**Aim of the task**. Among the entries below, please repeat exactly and only the lines from the line containing "Expand the 教育版 dropdown menu" to the line containing "Task: Click the Al Ain club crest", both lines included.
== Data shown ==
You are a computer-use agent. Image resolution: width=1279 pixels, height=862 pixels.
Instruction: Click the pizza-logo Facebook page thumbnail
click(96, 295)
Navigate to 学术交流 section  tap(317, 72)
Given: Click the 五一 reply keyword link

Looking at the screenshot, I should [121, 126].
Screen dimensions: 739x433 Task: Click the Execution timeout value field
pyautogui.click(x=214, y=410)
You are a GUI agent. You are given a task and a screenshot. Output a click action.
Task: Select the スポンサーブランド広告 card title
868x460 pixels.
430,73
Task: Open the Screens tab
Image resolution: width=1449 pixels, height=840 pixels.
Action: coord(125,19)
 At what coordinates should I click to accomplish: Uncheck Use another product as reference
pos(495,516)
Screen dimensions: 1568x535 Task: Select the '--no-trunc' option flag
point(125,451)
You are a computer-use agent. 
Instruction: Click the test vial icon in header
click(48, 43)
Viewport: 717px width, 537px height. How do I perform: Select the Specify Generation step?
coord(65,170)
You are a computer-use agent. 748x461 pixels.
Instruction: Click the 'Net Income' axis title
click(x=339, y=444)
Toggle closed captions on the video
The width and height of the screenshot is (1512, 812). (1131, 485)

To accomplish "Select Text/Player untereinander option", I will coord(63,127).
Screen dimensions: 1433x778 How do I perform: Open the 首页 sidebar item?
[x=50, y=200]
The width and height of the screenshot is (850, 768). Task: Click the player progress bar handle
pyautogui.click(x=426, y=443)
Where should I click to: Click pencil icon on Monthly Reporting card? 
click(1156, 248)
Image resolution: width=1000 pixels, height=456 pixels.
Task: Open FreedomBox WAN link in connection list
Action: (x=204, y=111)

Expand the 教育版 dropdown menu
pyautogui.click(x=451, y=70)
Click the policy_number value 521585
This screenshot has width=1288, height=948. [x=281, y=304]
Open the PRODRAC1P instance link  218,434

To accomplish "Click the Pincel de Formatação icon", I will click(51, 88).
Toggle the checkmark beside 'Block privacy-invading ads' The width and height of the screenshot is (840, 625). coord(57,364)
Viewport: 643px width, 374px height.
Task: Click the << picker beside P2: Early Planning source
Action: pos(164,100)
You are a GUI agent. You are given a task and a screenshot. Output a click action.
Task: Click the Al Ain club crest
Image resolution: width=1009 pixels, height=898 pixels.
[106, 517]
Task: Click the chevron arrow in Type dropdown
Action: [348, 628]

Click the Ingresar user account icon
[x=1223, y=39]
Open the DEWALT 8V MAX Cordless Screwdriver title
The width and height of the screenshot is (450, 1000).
===
**Reply to the exercise**.
Expand the 教育版 dropdown menu
pyautogui.click(x=451, y=70)
Click the policy_number value 521585
This screenshot has width=1288, height=948. [x=281, y=304]
Open the PRODRAC1P instance link  218,434

To accomplish "Click the Pincel de Formatação icon", I will click(51, 88).
Toggle the checkmark beside 'Block privacy-invading ads' The width and height of the screenshot is (840, 625). coord(57,364)
Viewport: 643px width, 374px height.
Task: Click the << picker beside P2: Early Planning source
Action: pos(164,100)
You are a GUI agent. You are given a task and a screenshot. Output a click action.
Task: Click the Al Ain club crest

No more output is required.